Two lines in the data below mark the range: the one with "You are a GUI" and the one with "TEL:03-6427-6565 (1200, 804)". Return both, along with every line between them, exactly.

_DATA FOR THE TASK_
[Start of Attachment]

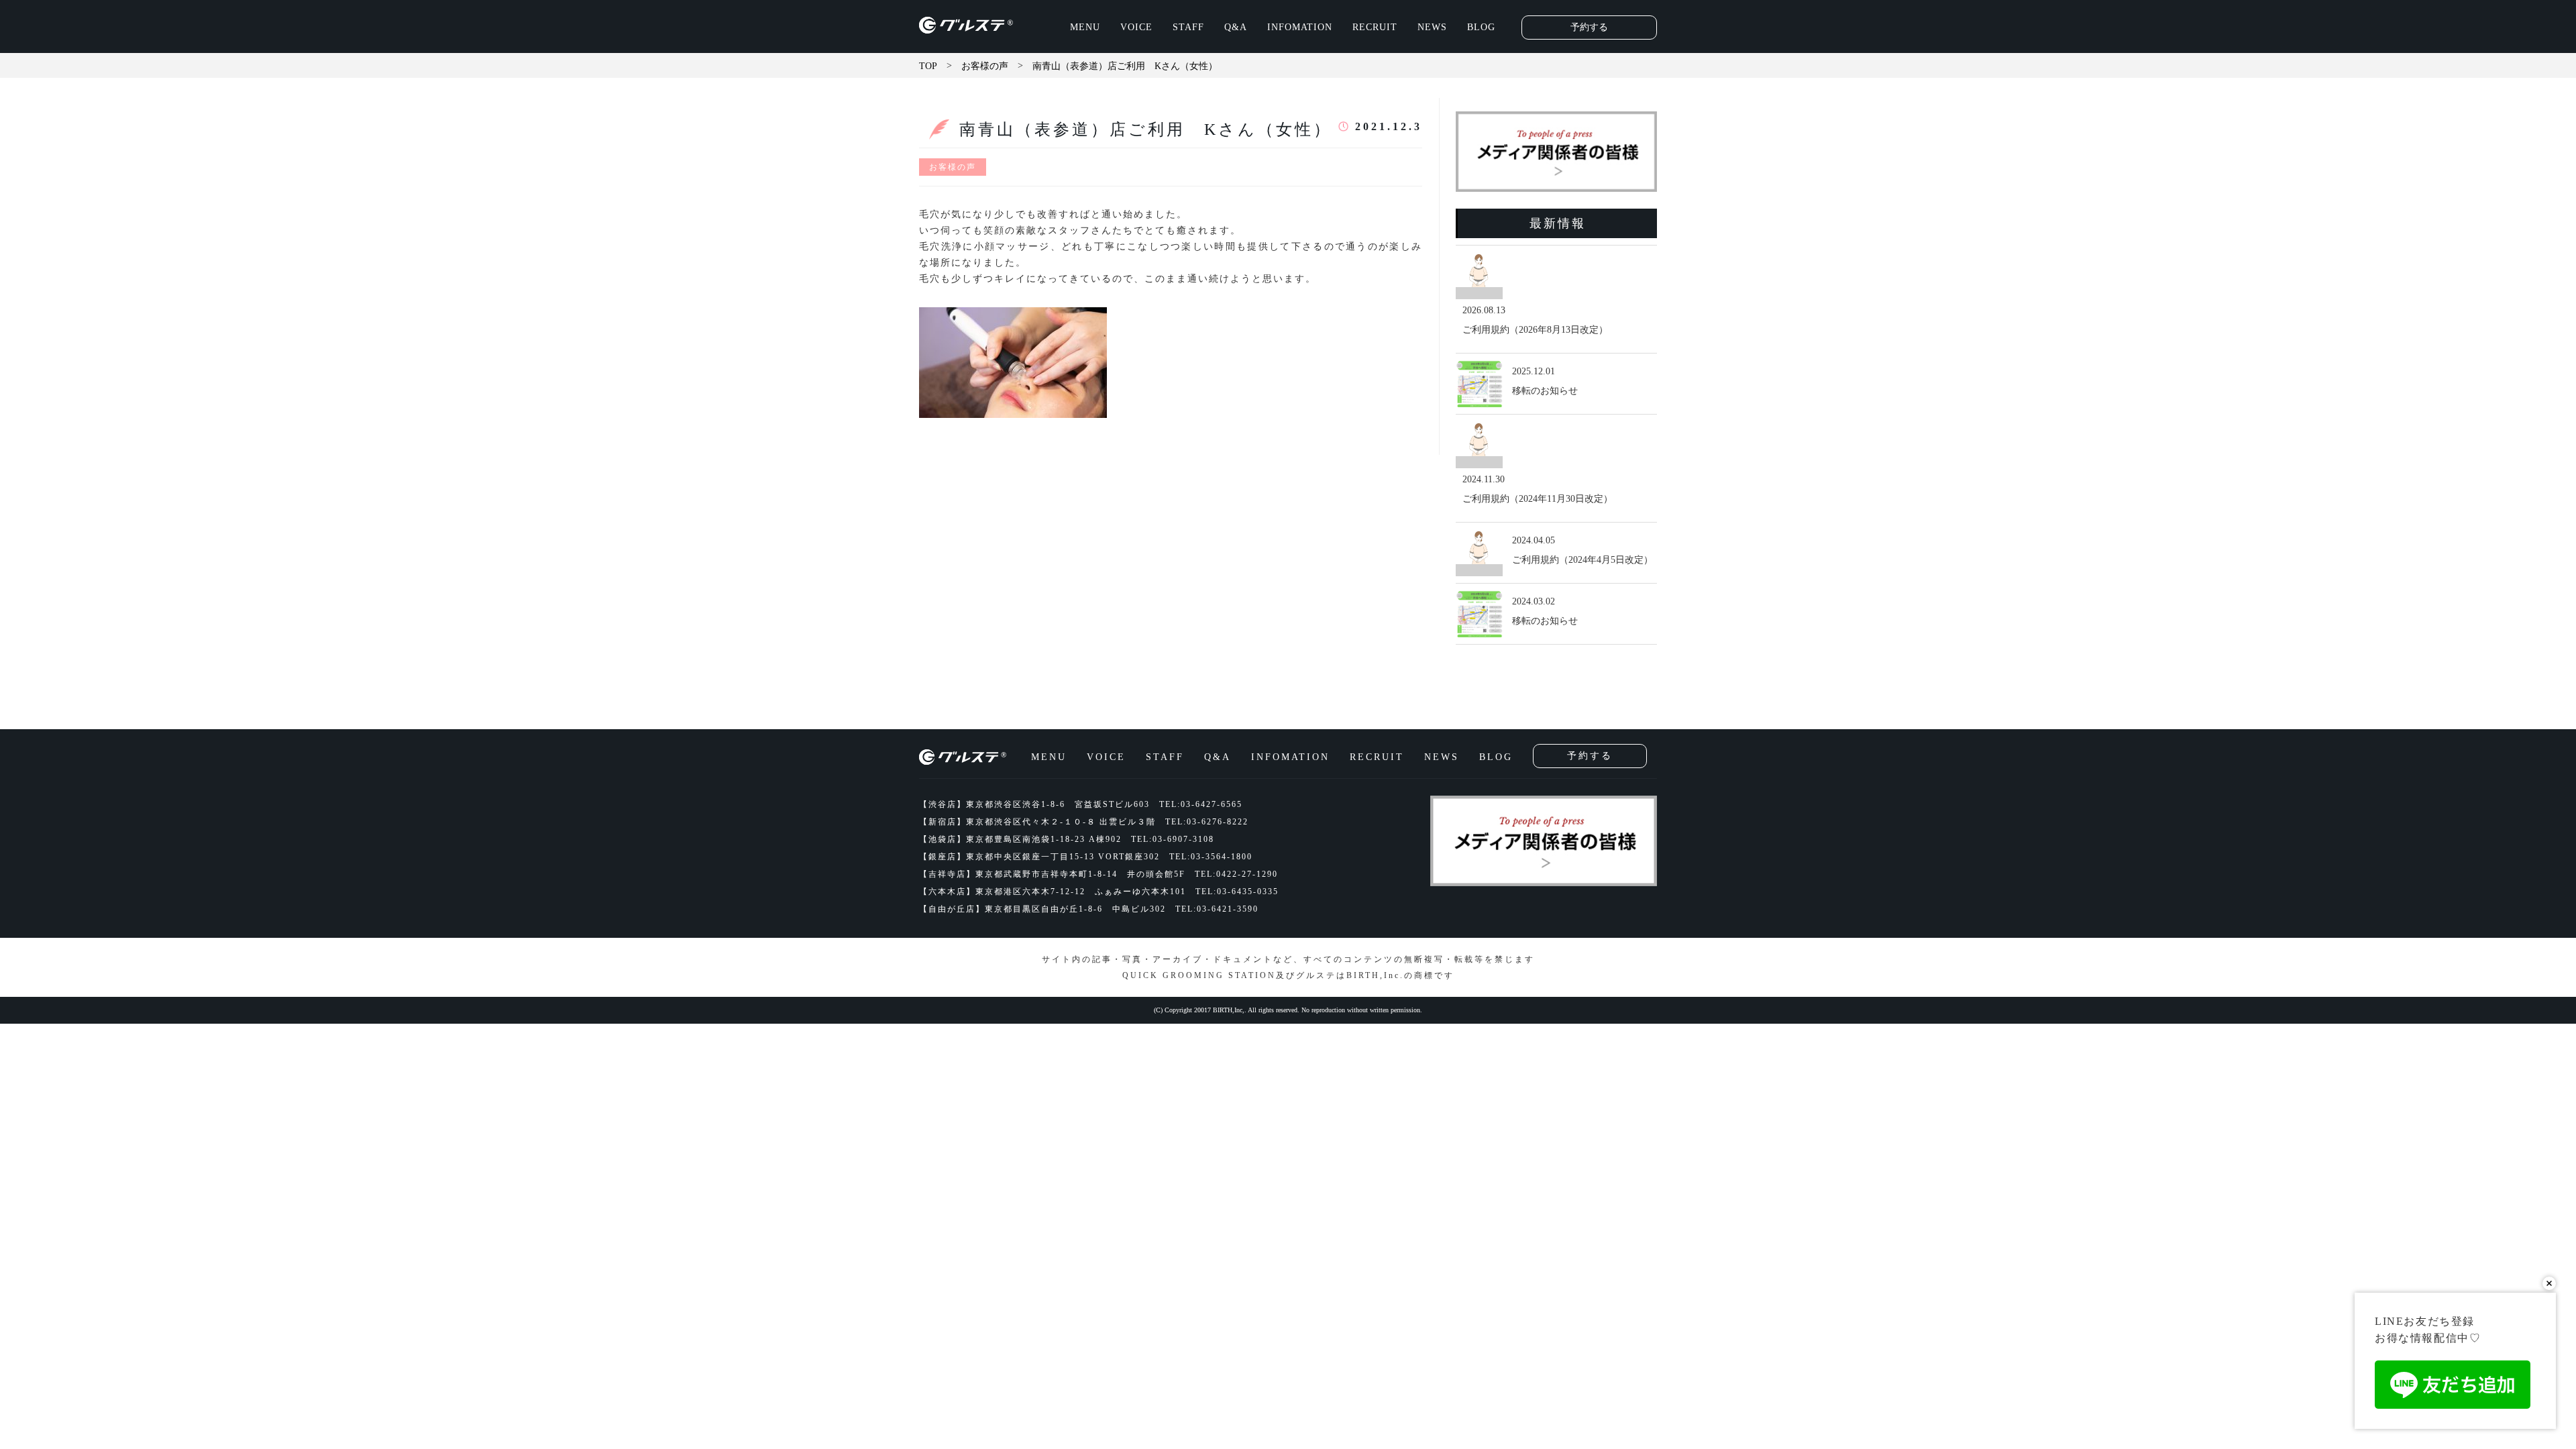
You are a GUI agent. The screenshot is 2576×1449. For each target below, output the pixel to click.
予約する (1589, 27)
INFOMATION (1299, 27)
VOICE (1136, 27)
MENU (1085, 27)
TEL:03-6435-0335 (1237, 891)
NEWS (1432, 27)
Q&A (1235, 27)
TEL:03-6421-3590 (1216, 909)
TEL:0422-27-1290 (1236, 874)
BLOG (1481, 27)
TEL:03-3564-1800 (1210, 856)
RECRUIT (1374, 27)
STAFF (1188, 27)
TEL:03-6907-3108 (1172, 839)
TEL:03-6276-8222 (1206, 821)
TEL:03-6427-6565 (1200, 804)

[End of Attachment]
[Start of Attachment]

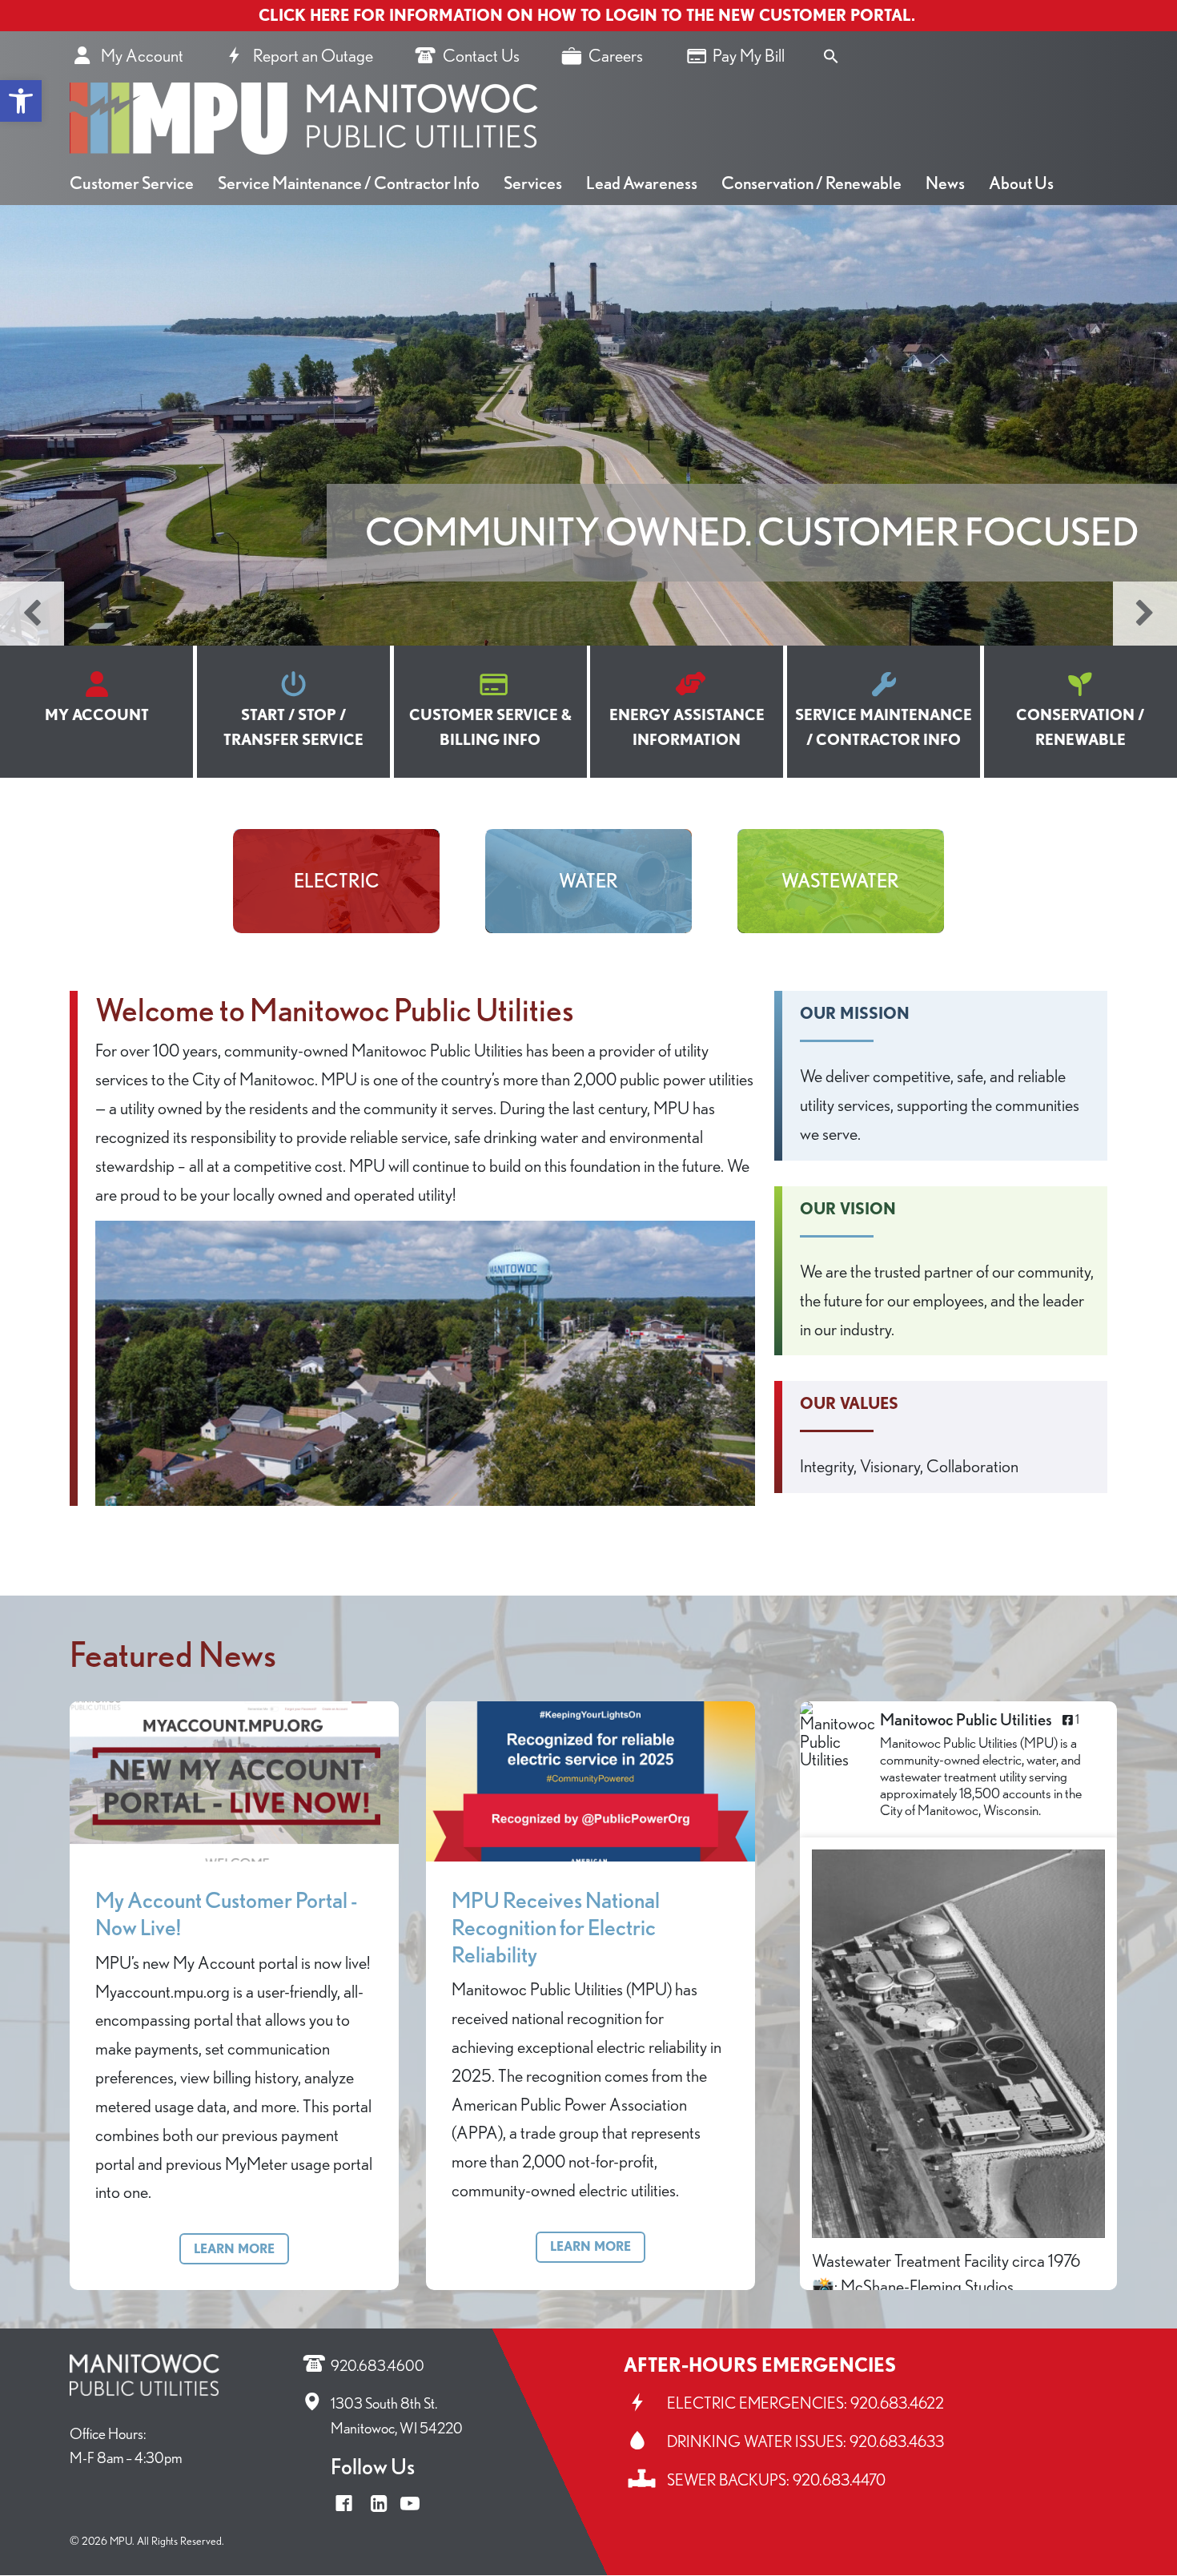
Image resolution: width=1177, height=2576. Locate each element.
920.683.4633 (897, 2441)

[End of Attachment]

_RESPONSE AREA_
You are a GUI agent. The screenshot is 2576×1449. For each target below, output the pixel to click.
予約する (1589, 27)
INFOMATION (1299, 27)
VOICE (1136, 27)
MENU (1085, 27)
TEL:03-6435-0335 (1237, 891)
NEWS (1432, 27)
Q&A (1235, 27)
TEL:03-6421-3590 (1216, 909)
TEL:0422-27-1290 (1236, 874)
BLOG (1481, 27)
TEL:03-3564-1800 (1210, 856)
RECRUIT (1374, 27)
STAFF (1188, 27)
TEL:03-6907-3108 (1172, 839)
TEL:03-6276-8222 (1206, 821)
TEL:03-6427-6565 (1200, 804)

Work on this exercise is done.